First my friend Dan tried to back over it with our tractor which left a caved-in front fender and then, in a hurry to get to town one weekend, I pumped what I thought was gas into it from the diesel drum. 
But instead of fixing it, I decided to resurrect what I thought was the just as cool or maybe even cooler panel van using the truck for spare parts. 
It allowed me to haul around a whole lot more of my friends but, unlike the truck, its overall appearance wasn’t exactly something that should have made anyone proud. 
And it didn’t help matters that it got an impromptu spray can paint job one day by my friends Dennis and Ken while I unsuccessfully tried to start it. 
Since I was unable to drive away from those talentless Rembrandts, I ended up grabbing a few paint cans and contributed to the paint job as well.
The result was a bunch of psychedelic graffiti-like peace signs and such which made it look like an unfinished version of the Grateful Dead’s The Tour Rat bus. 

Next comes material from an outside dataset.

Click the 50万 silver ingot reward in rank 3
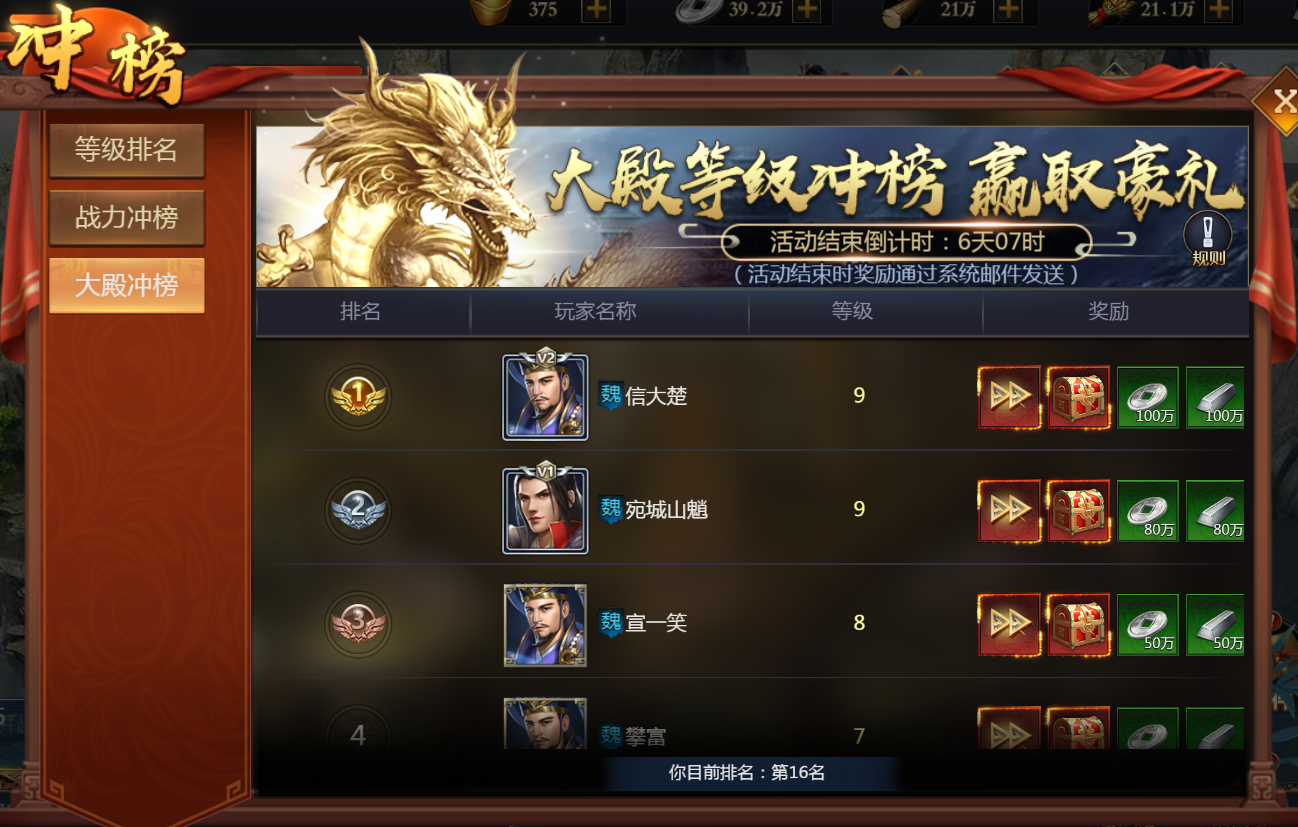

My parents hated the new and not so improved look; it prompted a man who later became my father-in-law to introduce me to his gun collection; and it attracted any and every cop within 20 miles of it. 
At one point I had to file a harassment complaint after being stopped by the RCMP five times a day for three days in a row. 
The sergeant agreed to instruct his constables to not stop me so often if I agreed to find a more permanent fix for my driver’s side headlight than getting out and kicking the fender to get it working. 
It’s been said a picture is worth a thousand words, but in this case it was worth at least a thousand memories. 
Memories like the time I won a drag race with it against my friend Jay’s 1950 flathead V8 Ford half-ton but only because when he lined up to race he forgot to take his truck out of reverse.
And that time when my friend Ken and I swapped out the tranny in just under thirty minutes, in the driveway, laying on our backs in the snow, so we could use it for Halloween that night. 
That van was a friend and family member to us back then.